I came home from a long day at work to find that Bowie, my Capuchin monkey, had slung shit all over the walls. Like, all over. All I could manage was a “Dammit, Bowie” before he scurried to his perch on the armoire, giving me a shrug as if to say, “what did you expect, I’m a monkey.”
I loosened the knot on my tie, let out a sigh, and ushered Bowie, who was suddenly quite contrite, into the bathroom for a time-out while I set about de-feces-ing the walls of my humble abode. After going over every surface with Clorox Wipes (twice!) I opened the door to find Bowie thumbing through the pages of the most recent issue of Vanity Fair. (He can’t read, obvi, he’s a monkey, but he certainly has a sense of the sartorial!). Bowie, named for one of the most skilled mimes of the twentieth century–and a heckuva singer to boot–Mr. David Bowie, had been moody lately. I’d been working long hours, unable to provide the constant companionship and devil-may-care tomfoolery we’d experienced in our halcyon days together: Lobbing water balloons on unsuspecting people from the window, dancing to ABBA-Gold, or just poring over the Sunday Times (I like Arts & Leisure, he goes straight for the magazine!).

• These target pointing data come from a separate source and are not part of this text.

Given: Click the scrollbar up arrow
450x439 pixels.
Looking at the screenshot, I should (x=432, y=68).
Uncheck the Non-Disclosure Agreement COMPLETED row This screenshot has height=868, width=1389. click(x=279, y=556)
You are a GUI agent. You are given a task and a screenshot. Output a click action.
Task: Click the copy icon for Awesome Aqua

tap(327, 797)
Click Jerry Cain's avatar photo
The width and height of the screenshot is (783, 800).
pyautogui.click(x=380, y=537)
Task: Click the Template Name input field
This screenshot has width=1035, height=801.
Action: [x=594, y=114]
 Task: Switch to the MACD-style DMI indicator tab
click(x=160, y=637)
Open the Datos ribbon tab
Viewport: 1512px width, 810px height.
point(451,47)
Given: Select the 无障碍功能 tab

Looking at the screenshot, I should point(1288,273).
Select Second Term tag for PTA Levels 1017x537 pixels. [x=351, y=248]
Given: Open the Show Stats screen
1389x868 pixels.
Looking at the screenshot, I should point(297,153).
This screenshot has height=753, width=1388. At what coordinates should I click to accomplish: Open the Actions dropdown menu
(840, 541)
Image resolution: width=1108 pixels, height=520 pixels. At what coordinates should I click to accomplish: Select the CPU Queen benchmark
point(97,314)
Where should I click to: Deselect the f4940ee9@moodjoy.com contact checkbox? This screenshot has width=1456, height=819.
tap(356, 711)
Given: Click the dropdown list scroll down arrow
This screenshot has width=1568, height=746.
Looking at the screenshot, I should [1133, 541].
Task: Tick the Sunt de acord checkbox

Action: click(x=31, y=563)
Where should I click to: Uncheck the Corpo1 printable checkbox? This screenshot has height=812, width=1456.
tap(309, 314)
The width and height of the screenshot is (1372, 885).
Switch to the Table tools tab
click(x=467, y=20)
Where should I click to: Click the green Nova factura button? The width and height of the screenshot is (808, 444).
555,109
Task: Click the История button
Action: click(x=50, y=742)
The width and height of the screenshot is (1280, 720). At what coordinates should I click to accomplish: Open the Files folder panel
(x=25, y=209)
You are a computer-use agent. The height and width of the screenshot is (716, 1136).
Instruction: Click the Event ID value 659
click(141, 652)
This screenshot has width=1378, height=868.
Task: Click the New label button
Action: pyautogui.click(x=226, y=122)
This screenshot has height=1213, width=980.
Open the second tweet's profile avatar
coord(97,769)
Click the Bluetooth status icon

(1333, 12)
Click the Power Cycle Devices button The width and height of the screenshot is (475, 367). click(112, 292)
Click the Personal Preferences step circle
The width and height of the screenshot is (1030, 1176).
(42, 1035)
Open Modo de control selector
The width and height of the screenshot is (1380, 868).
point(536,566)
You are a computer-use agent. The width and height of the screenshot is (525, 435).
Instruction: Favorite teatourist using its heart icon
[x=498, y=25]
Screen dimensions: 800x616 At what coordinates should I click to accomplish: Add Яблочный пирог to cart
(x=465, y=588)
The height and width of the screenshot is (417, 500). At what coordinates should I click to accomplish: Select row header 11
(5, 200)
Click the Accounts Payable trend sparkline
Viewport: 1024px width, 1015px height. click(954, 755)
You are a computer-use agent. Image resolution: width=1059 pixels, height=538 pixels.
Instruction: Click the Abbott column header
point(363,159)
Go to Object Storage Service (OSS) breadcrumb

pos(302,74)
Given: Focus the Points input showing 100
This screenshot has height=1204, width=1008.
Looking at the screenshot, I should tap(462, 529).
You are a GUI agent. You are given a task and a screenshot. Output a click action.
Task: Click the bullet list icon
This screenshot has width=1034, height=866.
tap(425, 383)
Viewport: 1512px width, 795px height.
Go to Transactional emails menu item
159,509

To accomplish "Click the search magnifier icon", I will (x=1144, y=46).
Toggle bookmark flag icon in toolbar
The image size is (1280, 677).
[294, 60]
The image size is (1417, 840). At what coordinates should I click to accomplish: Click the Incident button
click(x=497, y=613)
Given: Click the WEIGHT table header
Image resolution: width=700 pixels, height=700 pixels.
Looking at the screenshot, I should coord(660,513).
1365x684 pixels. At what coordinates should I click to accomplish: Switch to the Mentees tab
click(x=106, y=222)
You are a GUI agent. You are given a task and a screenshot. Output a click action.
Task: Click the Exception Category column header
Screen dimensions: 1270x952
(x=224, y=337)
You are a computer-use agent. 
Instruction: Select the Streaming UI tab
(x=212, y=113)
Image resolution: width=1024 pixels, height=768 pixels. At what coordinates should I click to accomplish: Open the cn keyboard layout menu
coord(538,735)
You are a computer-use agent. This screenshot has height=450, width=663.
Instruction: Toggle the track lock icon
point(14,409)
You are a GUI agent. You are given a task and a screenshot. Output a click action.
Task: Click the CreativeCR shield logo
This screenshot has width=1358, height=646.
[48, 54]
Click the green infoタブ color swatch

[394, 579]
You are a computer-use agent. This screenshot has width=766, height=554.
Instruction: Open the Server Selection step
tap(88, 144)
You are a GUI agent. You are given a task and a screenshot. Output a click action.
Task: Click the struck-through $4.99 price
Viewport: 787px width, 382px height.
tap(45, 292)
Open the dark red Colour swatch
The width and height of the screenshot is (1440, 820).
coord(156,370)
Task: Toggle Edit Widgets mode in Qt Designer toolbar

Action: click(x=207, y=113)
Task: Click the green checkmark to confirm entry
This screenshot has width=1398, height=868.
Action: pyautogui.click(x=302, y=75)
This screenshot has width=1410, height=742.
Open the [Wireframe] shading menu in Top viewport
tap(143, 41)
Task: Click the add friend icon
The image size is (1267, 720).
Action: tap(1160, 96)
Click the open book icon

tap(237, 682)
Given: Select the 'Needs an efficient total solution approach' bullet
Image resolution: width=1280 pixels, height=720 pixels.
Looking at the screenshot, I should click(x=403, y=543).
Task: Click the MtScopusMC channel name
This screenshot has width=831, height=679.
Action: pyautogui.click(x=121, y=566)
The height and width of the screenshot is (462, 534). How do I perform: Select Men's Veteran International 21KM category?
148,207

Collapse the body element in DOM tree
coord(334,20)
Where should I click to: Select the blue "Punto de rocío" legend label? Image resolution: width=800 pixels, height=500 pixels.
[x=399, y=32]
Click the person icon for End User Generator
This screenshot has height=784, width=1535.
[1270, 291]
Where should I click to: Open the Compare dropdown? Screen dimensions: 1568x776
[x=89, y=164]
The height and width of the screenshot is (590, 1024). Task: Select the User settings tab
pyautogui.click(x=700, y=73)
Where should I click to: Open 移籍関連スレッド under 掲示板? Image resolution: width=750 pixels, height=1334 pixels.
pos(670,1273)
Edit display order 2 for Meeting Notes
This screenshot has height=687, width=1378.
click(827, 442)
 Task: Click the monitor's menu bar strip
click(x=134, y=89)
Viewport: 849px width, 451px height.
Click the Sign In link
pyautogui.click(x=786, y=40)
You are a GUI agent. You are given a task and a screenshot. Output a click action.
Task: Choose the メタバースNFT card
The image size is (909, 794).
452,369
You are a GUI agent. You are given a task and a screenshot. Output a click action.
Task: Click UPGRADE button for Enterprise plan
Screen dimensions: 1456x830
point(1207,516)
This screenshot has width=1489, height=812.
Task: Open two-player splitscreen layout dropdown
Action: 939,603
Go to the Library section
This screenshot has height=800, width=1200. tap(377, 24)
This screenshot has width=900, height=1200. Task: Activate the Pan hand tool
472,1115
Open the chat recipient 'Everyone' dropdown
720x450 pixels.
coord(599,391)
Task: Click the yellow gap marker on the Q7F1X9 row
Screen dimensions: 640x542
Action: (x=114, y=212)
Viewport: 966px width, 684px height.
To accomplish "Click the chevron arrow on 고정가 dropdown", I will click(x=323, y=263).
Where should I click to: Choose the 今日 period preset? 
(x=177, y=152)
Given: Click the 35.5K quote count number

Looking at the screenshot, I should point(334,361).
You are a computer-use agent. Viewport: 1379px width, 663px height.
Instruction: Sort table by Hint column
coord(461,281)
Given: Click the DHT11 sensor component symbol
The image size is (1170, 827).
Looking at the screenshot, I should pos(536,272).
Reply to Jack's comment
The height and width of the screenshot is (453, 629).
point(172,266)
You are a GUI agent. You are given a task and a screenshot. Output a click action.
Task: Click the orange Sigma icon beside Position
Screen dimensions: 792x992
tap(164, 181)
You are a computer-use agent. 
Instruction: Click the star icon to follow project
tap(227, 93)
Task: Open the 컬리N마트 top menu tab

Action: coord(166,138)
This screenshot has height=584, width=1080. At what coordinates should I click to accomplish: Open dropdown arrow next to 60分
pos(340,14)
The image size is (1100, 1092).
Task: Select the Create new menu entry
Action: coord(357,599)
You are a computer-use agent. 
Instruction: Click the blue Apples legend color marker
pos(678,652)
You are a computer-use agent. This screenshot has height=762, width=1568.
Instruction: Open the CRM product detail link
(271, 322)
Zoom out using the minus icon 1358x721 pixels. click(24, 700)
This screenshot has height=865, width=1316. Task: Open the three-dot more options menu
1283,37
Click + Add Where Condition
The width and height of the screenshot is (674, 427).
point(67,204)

I lured him to me with a “Hey buddy, c’mere” and he scampered up on the sink. After cleaning him up, we dressed in our matching smoking jackets and retired to the living room. We stared at each other for a moment, and I gave Bowie a nod as if to say, “We’re cool now, buddy.”
Bowie ambled into the kitchen to fix a drink. He’d almost mastered a mojito and been close to perfecting the martini, but due to his short temper and willfulness, his experiments in mixology usually ended up on, you guessed it, the kitchen wall. Now, he generally stuck to making drinks with a single liquor and mixer, and by mixer I mean ice. Bowie served me my Scotch on the rocks, and then returned to the kitchen to make a nightcap for himself. I recalled the time he’d been chain-smoking and nearly set the apartment on fire after falling asleep with a lit cigarette. “Oh, Bowie” I chuckled to myself.
Clutched in his monkey paws, Bowie held aloft his shot glass of whiskey to me and I clinked my rocks glass in toast. We drank in comfortable silence. Bowie went to the kitchen to fetch another round. I felt bad for neglecting him these past few months. Bowie was more than just a pet, he was a companion, and when I gazed into his eyes, I could swear I saw his tiny monkey soul. I saw the whole Lion King-circle of life-interdependency of the species-mother earth-thing right here in my living room.
Then, with my new understanding, we proceeded to get shit-faced and pass out on the couch.